● **WHAT TO WORK ON**: Pick out each line below containing "data".
··· INFORMATION PROVIDED ···
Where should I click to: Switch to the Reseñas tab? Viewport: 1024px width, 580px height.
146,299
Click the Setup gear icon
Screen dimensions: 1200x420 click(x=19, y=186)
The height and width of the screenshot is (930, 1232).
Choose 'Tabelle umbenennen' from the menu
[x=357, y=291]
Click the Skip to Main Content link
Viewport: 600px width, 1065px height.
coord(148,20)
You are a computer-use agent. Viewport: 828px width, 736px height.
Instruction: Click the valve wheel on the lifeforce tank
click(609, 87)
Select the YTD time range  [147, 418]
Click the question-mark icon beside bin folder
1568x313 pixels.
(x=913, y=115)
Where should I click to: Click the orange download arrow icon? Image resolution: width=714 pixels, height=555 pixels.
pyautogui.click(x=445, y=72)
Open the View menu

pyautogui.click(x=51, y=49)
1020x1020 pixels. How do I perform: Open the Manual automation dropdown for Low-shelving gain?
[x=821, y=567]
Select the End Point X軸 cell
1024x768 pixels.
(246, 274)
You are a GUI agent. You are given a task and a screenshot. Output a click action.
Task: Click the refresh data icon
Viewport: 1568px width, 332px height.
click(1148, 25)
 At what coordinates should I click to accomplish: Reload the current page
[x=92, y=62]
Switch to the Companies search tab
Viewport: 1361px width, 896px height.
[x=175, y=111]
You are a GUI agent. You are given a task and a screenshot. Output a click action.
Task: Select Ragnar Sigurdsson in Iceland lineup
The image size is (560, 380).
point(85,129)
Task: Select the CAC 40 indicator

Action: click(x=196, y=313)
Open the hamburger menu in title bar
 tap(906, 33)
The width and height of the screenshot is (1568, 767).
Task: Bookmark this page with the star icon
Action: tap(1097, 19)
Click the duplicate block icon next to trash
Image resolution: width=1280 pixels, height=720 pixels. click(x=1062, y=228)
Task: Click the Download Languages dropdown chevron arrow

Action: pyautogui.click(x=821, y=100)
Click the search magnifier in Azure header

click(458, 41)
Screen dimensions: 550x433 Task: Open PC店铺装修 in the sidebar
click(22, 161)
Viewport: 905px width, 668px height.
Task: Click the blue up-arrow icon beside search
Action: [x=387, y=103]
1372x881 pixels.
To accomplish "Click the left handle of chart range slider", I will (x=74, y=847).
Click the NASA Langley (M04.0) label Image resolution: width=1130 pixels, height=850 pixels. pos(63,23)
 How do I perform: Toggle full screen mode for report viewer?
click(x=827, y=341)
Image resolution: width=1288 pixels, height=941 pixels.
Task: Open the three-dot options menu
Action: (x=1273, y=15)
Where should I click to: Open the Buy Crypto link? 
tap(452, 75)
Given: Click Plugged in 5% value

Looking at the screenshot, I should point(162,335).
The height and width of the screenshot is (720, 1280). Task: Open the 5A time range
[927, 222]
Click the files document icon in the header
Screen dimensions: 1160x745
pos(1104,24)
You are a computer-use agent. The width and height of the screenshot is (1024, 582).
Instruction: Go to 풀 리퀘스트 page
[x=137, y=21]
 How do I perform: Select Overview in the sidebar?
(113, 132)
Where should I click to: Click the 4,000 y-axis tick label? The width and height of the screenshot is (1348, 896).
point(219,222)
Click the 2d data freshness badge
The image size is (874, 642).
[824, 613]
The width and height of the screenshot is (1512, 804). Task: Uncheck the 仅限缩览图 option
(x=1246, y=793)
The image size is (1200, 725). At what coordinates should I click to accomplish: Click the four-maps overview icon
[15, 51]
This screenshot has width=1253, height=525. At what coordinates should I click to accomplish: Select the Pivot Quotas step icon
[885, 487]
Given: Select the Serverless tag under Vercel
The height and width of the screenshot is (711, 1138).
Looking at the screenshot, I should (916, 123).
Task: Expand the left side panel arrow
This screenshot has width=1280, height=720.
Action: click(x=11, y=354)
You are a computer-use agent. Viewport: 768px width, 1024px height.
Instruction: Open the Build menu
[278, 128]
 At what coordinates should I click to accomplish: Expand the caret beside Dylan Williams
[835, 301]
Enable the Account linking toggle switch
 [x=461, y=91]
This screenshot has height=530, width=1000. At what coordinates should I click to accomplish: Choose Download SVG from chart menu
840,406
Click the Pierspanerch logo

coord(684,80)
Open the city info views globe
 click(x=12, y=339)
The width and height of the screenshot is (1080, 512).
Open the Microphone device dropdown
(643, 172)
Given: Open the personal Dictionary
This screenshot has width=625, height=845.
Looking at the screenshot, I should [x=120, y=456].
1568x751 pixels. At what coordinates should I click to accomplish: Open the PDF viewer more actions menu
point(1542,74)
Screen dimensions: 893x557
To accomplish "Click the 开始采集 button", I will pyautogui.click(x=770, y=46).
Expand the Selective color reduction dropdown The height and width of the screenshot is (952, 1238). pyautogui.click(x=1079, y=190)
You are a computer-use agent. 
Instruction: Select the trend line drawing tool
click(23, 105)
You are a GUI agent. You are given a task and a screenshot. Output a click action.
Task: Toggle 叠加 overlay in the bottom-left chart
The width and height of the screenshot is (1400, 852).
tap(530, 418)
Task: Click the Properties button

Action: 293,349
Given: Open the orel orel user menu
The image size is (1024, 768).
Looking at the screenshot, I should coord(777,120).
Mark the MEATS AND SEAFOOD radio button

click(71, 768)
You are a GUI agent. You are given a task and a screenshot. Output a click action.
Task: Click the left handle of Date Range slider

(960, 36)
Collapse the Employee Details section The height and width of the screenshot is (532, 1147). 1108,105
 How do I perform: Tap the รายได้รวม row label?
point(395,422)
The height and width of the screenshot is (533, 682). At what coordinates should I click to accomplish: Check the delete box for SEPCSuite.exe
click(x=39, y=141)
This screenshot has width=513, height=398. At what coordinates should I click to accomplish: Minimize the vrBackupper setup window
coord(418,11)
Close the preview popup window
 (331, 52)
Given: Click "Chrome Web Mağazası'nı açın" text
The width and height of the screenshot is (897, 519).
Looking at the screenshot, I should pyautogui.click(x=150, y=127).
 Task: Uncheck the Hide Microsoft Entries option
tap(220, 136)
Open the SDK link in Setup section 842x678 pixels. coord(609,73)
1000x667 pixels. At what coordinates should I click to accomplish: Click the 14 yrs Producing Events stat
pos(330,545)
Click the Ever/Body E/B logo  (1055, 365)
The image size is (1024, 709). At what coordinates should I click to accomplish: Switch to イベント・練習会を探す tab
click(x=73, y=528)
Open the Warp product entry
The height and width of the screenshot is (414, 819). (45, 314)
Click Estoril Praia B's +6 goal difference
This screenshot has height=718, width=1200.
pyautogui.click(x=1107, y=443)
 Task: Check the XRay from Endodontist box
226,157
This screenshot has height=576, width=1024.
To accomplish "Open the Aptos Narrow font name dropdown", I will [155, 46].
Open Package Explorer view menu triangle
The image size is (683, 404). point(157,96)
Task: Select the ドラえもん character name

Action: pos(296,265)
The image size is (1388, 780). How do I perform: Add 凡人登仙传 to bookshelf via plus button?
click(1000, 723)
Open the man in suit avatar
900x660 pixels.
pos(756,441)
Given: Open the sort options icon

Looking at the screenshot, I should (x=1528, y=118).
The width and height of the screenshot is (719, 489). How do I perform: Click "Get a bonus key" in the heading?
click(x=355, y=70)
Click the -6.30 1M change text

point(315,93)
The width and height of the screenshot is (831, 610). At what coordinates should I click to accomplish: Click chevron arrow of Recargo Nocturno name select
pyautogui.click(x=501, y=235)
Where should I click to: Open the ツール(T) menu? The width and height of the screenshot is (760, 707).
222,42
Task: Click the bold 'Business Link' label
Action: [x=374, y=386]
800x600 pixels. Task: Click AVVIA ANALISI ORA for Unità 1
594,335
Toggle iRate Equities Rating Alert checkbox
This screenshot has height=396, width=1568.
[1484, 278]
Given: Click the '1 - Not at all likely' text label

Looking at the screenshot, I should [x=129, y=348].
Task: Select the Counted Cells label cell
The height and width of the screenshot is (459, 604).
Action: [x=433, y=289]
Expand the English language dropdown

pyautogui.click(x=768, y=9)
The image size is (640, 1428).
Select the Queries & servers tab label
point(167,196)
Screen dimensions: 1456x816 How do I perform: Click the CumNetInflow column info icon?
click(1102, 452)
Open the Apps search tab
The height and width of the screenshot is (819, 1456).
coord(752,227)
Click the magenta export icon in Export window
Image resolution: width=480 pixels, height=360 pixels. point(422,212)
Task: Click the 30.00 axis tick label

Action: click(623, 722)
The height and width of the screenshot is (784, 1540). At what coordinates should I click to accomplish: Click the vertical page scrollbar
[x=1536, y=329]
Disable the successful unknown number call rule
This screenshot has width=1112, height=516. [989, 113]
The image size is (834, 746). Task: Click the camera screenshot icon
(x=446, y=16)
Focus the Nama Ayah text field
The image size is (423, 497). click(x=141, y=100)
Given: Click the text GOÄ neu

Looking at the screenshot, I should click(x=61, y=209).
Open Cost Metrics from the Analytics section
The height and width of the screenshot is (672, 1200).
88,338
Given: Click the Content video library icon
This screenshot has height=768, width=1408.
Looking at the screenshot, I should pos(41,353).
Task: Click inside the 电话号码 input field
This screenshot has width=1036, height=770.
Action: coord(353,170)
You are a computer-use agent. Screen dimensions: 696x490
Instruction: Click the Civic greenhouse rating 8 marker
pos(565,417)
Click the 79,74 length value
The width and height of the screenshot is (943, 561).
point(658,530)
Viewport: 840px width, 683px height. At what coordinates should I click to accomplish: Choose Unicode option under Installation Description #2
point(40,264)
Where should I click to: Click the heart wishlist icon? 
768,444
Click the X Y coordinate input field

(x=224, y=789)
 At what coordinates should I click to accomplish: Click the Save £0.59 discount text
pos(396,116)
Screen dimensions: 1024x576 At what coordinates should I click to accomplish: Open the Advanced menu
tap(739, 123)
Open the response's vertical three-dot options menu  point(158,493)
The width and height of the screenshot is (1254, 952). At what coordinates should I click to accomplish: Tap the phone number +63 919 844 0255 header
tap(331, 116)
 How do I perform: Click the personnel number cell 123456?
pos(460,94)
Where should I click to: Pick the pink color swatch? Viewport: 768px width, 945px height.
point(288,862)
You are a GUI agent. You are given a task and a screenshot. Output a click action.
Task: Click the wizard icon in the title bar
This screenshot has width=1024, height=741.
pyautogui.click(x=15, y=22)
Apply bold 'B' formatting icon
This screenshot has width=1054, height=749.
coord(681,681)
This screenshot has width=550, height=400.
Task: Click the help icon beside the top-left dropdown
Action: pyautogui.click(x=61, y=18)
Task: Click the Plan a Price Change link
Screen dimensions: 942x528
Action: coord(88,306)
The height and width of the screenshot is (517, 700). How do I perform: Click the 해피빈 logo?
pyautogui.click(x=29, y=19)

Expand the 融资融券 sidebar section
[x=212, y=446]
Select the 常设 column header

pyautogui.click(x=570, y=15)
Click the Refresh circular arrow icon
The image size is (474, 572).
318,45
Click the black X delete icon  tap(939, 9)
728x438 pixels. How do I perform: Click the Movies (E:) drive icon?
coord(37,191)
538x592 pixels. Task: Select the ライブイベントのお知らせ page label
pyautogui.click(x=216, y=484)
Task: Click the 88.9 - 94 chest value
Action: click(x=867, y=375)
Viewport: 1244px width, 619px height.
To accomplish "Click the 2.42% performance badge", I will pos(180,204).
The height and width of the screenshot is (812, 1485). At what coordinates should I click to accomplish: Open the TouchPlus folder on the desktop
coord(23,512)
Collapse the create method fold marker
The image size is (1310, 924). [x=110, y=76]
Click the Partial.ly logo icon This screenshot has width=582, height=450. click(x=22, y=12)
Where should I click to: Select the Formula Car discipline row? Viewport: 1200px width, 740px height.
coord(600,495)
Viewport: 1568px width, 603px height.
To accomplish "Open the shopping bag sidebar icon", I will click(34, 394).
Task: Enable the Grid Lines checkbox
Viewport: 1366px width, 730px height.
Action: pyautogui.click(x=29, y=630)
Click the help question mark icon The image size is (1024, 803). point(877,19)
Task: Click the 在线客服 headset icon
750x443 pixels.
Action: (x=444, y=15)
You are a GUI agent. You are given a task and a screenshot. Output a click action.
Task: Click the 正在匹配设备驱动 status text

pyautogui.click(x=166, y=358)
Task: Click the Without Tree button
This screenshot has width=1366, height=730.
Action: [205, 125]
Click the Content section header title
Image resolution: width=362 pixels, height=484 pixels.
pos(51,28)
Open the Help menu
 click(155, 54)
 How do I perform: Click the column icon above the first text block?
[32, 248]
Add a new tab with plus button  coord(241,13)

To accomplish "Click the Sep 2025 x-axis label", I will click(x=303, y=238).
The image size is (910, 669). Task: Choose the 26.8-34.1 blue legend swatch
···
● **RESPONSE BELOW**:
Task: Click the refresh data icon
Click the 2d data freshness badge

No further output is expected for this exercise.